Continuity of Contact

Providing any or all of the above skills, training and facilities will not create 'Masjid Wardens', and nobody can claim that it will have a useful impact against extremism either, although all the activities described could have a positive benefit for community cohesion.  That is not the point!  The point is for the police in particular, and others by extension, allow a small number of officers to build up close working relations with a small number of members of the Muslim community (and/or any other identifiable subset of the community) who themselves are well-placed to recognise the situations in which individuals could be drawn to extremism, and give them the means to tackle the problem. The 'means' implies anything from explaining the situation accurately to the authorities to passive prevention simply by being respected and involved in the masjid.

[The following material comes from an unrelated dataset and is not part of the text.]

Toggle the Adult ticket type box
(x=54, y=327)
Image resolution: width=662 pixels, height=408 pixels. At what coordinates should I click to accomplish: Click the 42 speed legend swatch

So the purpose of the foregoing long list of potential activities is to provide a justification for sustained and regular collaboration between the small number of officers as facilitators and the small number of practising, involved Muslims as putative 'Masjid Wardens'.  It is that sustained contact which enables a relationship to be created:  the facilitator regularly involves himself with a small group of people he finds on first visiting the masjid, gets to know some of those individuals who participate in the first activities or in organising the activities, he re-establishes the relationship when he returns to follow-up or to introduce further activities, and continues to build on the relationship with a small core of people who themselves sustain their involvement and interest.  In this way we sidestep the inhibiting, gatekeeping role of the usual established community spokesmen.